▶ [WHAT NEEDS TO BE DONE] In the graph-paths thread below, rewrite the passage between "Finding $n$ paths" and "using this algorithm.", inclusive, replacing "overlapping" with "overlap".

------ EXCERPT TO READ

Finding $n$ paths on a graph with minimal overlapping Suppose I have a simple undirected graph $G = (V, E)$ and $n$ pairs of sources and destinations $(s_i, d_i)$.
Is there any existing algorithm to find a set of $n$ paths between those sources and destinations while trying to minimize edge overlapping between those $n$ paths? 
What are keywords I should use when searching? 
 A: There is an algorithm that builds set of edge-disjoint paths between given pairs of vertices using $O(n^2)$ time. If there was some algorithm for a weighted version of this problem then your problem would be solvable using this algorithm.
A: You can formulate this as a multicommodity flow problem and solve it via linear programming.  


*

*The commodities are $K = \{ s_i \} \times \{ d_i \} $.  

*Let $A$ be the arc set, with one arc in each direction for each edge in $E$. 


*

*For $(i,j)\in A$ and $k\in K$, let variable $x_{i,j}^k \ge 0$ be the flow along arc $(i,j)$ of commodity $k$.  


*Let variable $y_{i,j}\ge 0$ be the amount by which the total flow (in either direction) across edge $\{i,j\}\in E$ exceeds $1$. 

*Let $b_{i,k}$ be the supply at node $i$ of commodity $k$. We must have that:


*

*$b_{i,k} = 1$ for the source node of commodity $k$ (flow conservation at the source), 

*$b_{i,k} = -1$ for the sink node of commodity $k$ (flow conservation at the destination), and 

*$b_{i,k} = 0$ otherwise (flow conservation on transit nodes).

------------
------ DATA SEGMENT

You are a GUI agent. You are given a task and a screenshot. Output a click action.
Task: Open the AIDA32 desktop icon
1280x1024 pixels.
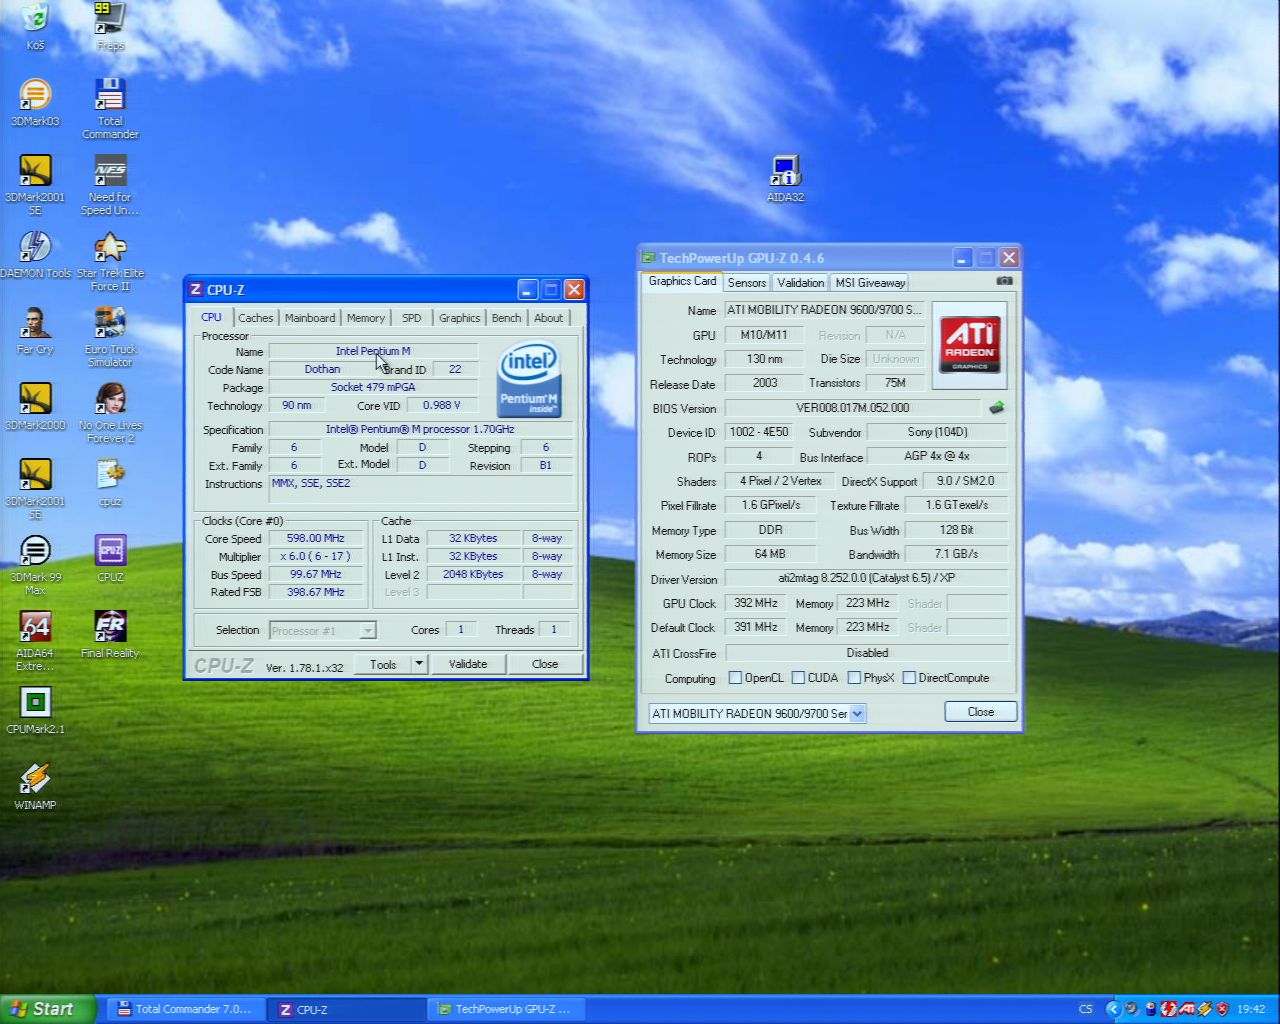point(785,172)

------------

▶ [SOLUTION TO THIS EXERCISE]
Finding $n$ paths on a graph with minimal overlap Suppose I have a simple undirected graph $G = (V, E)$ and $n$ pairs of sources and destinations $(s_i, d_i)$.
Is there any existing algorithm to find a set of $n$ paths between those sources and destinations while trying to minimize edge overlap between those $n$ paths? 
What are keywords I should use when searching? 
 A: There is an algorithm that builds set of edge-disjoint paths between given pairs of vertices using $O(n^2)$ time. If there was some algorithm for a weighted version of this problem then your problem would be solvable using this algorithm.